We studied infections in 101 consecutive patients who underwent liver transplantation between July 1984 and September 1985. The mean length of follow-up was 394 days. Eighty-three percent of the population had 1 or more episodes of infection and 67% of the population had severe infections. The overall mortality was 26/101 (26%) and 23 of 26 deaths (88%) were associated with infection. Seventy percent of severe infections occurred in the first 2 months after transplantation.

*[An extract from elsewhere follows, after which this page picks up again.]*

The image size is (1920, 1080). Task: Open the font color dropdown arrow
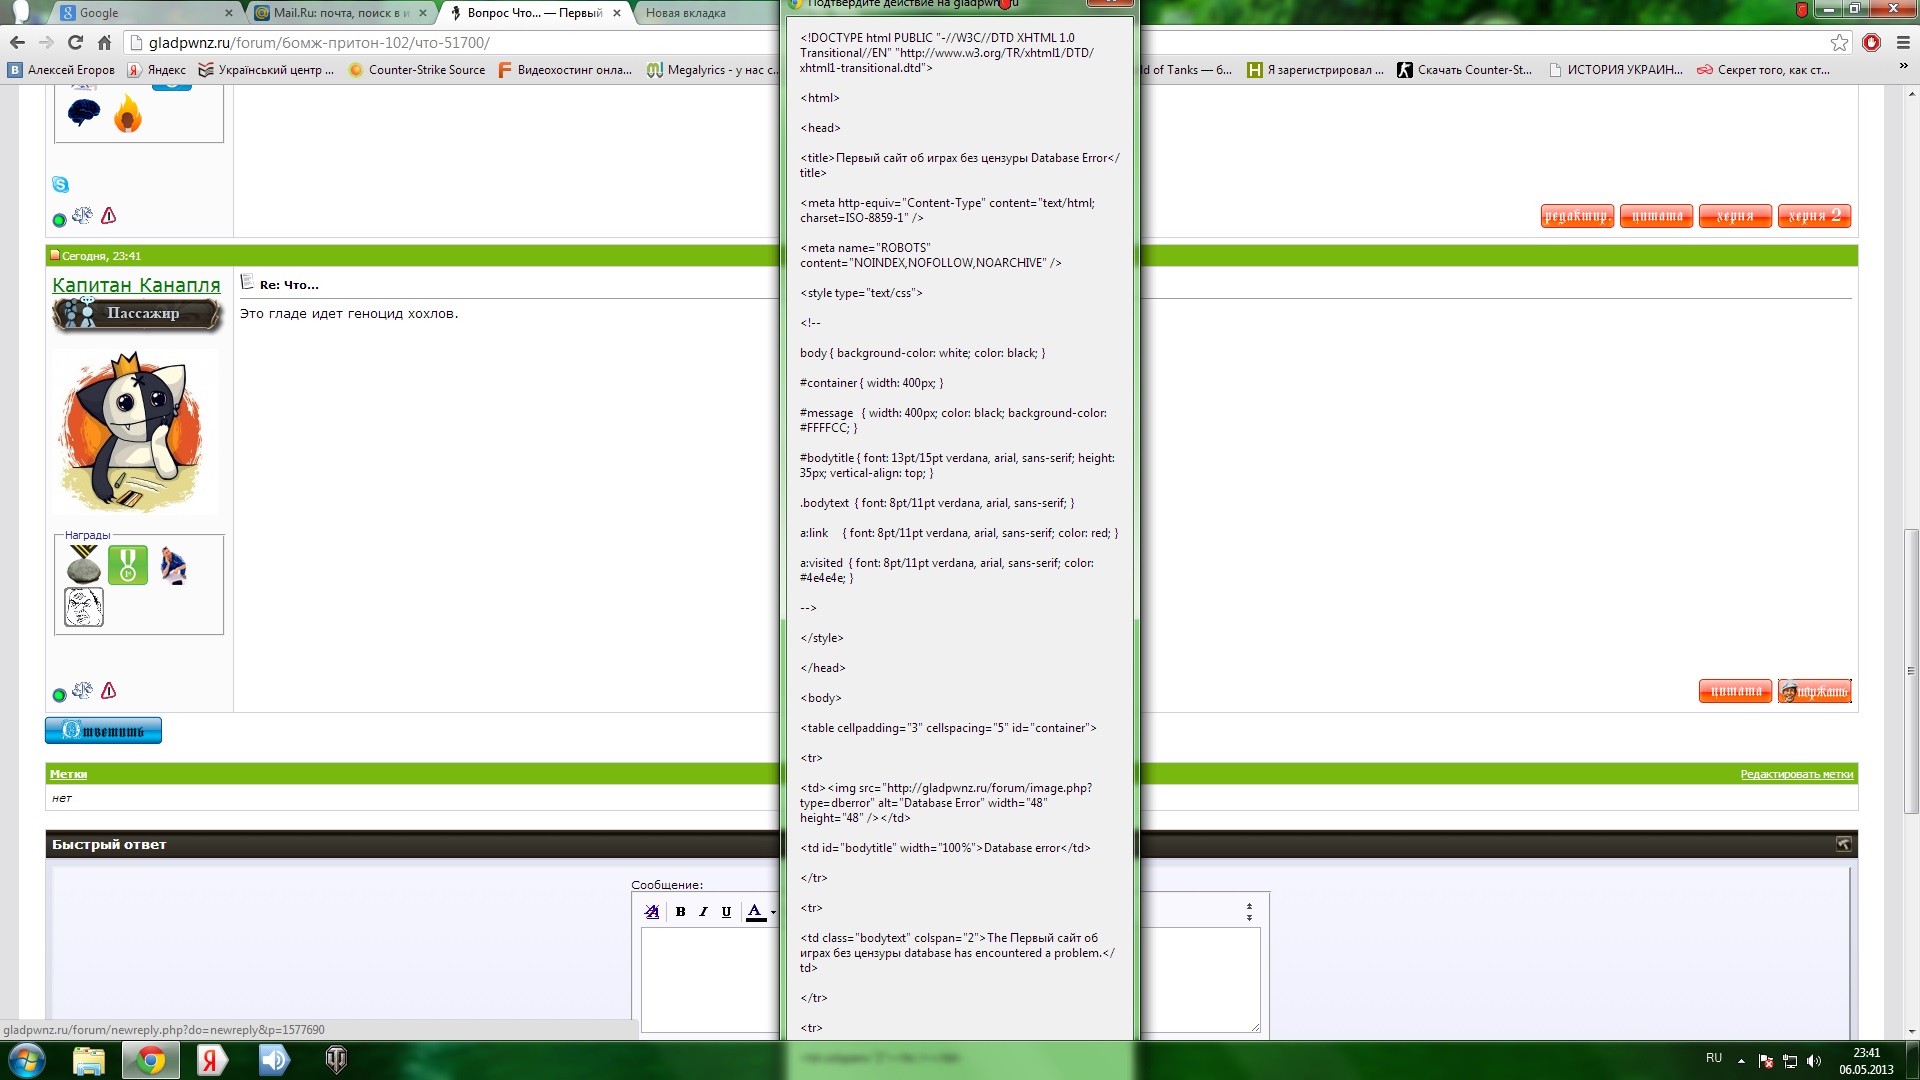click(x=773, y=912)
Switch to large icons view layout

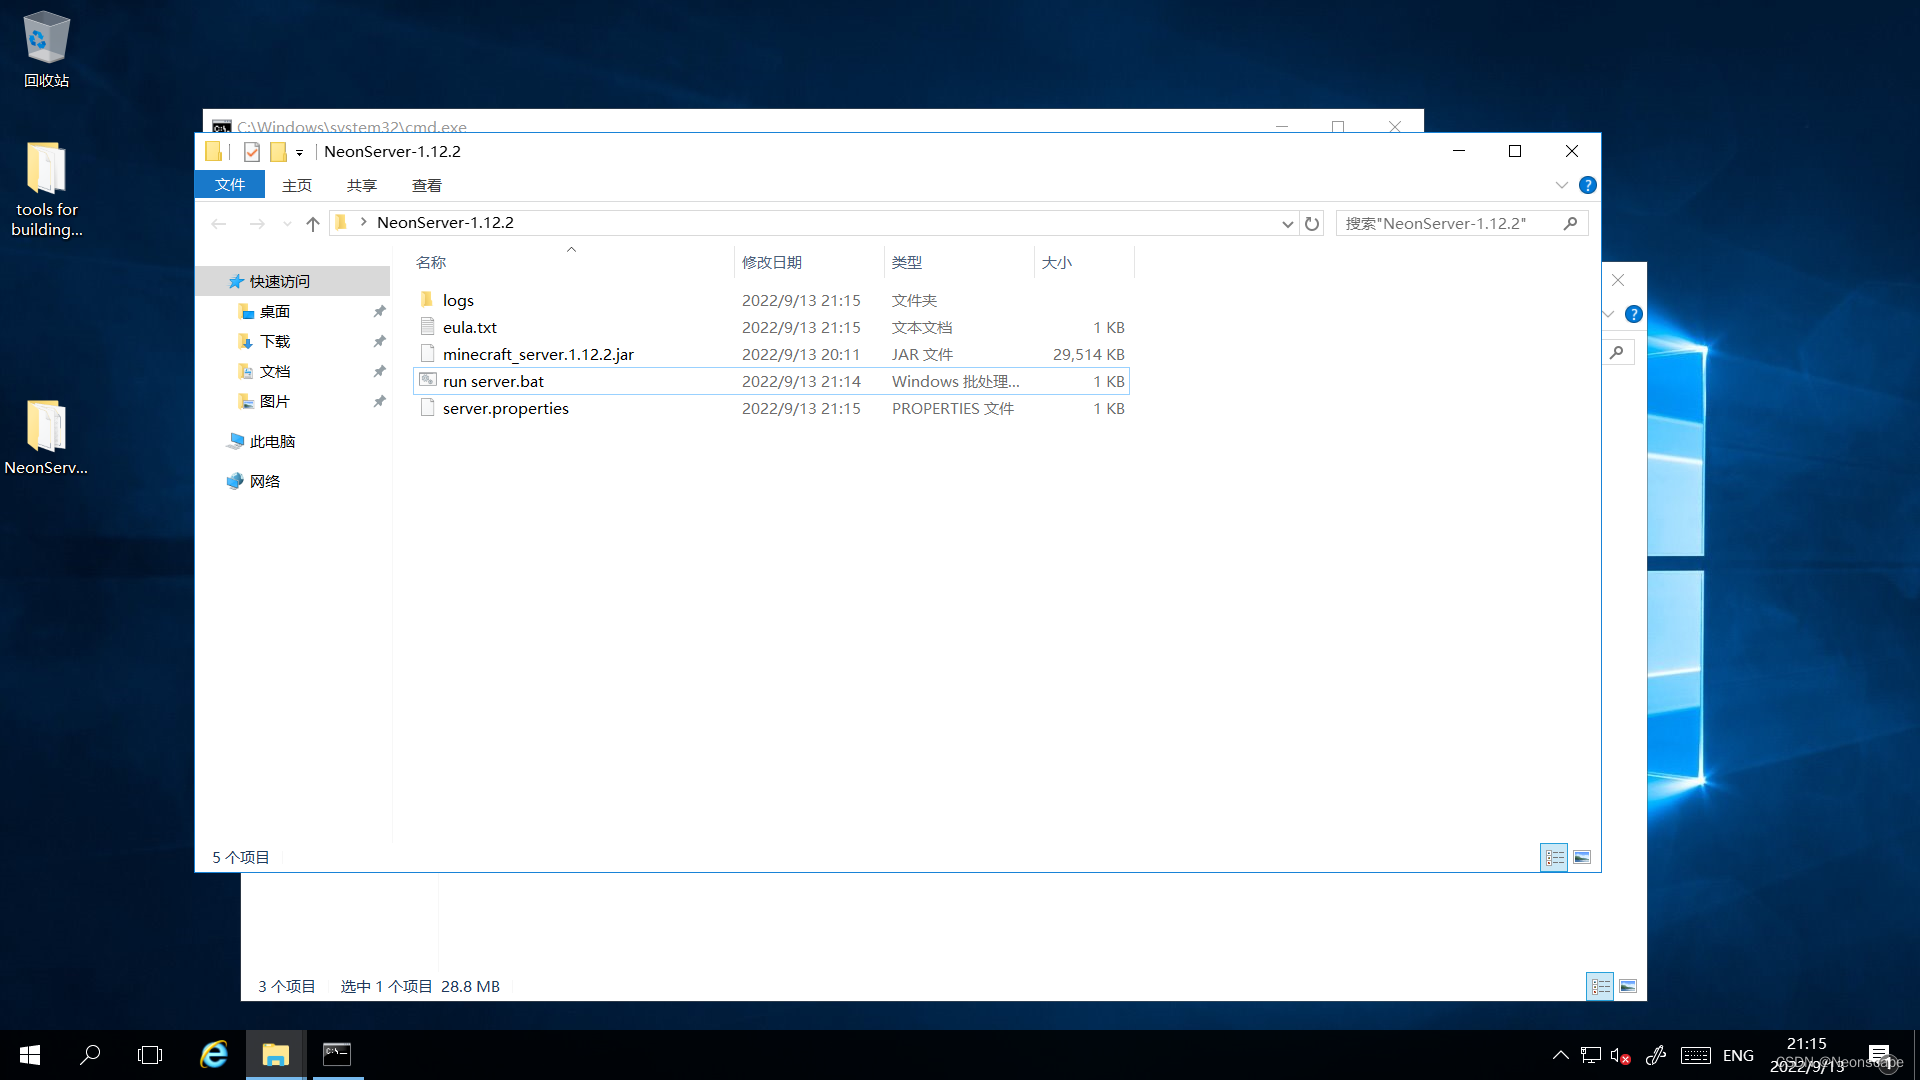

The most frequent severe infections were abdominal abscess, bacterial pneumonia, invasive candidiasis, Pneumocystis pneumonia, and symptomatic cytomegalovirus infection. Patients with more than 12 hours of cumulative surgical time had a higher rate of severe infections (P < 0.001), particularly fungal (P < 0.001) and bacterial (P < 0.01) infections. Also, the use of choledocho-jejunostomy was associated with a higher rate of infection in patients who had more than 1 transplant operation (P < 0.02). No increase in infection was found in patients who received azathioprine, or more than the median number of steroid boluses or “recycles”; but patients who received OKT3 therapy had a higher rate of protozoal infections (P < 0.05). A result similar to that of our previous studies was a strong relation between the number of severe fungal infections and prolonged courses of antibiotics after transplant operation (P < 0.001).
Pretransplant manifestations of severe liver disease such as ascites, encephalopathy, and gastrointestinal bleeding were not associated with higher rates of infection after transplantation, but high serum levels of ALT were. Patients with lower ratios of T-helper to T-suppressor lymphocytes had more severe viral (P < 0.02) and fungal (P < 0.01) infections after transplantation.
This research was partly supported by N.I.H. grant 1-ROI-AI-19377.